ジュネーブの時計オークションに注目が集まっています。今春のセールプレビューでは、希少性の高いヴィンテージウォッチ(vintage watch)や限定モデルが多数出品されると報じられています。コレクターの間では、スポーツモデルやダイバーズウォッチ(diver's watch)といった実用性とデザイン性を兼ね備えた作品への関心が特に高まっており、今回のオークションはそうした需要を反映した構成になっているとされています。
ジュネーブオークションが示す時計市場のトレンド
ヴィンテージ市場では、1960年代から1980年代の製造モデルが高い評価を受けています。特に日本国内でも人気の高いスポーツウォッチ系は、原状保持品(all original condition)であれば驚くほどの高値で落札されるケースが増加。

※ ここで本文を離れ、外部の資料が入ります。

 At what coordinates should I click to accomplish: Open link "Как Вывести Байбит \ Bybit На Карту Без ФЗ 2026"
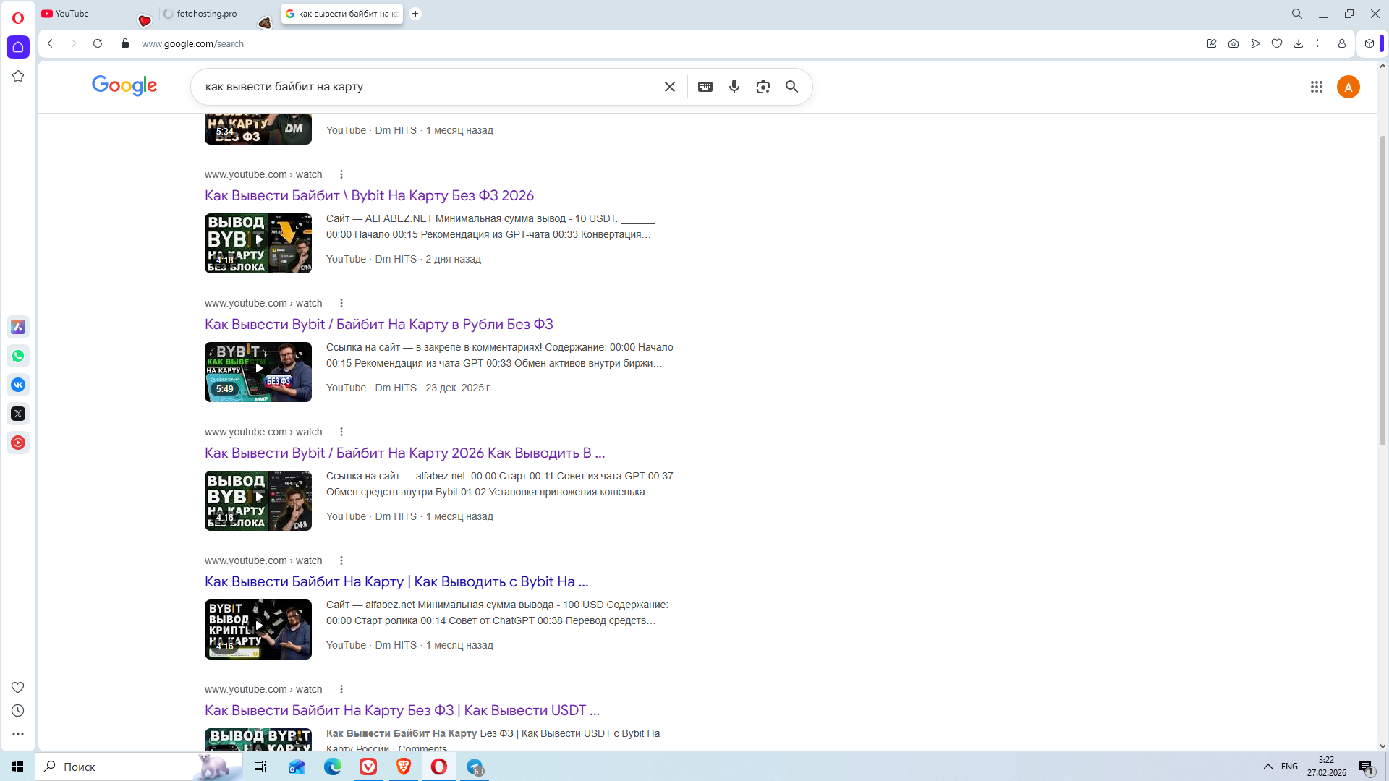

オークションハウスもこうしたトレンドに対応し、カテゴリー分けを細分化させるなど、より専門的な選別を行っているとされています。デジタル化の進展により、リモート入札の参加者も拡大し、日本から競り合う買い手の存在も無視できません。
ワインド・ビンテージとのストーリーテリング戦略
Wind Vintage(ウインド・ビンテージ)をはじめとするディーラーやコレクターたちは、単なる商品紹介ではなく「時計との出会いのストーリー」を発信する方法へシフトしています。製造背景や前の所有者の歴史、修復過程といった物語性を重視することで、若い世代のファン獲得に成功。この手法はスニーカー文化における「リリースのエピソード」と同じく、購買心理を大きく左右するファクターになりつつあります。
ジュネーブのオークションシーズンは、グローバルな時計市場の指標となる重要なイベントです。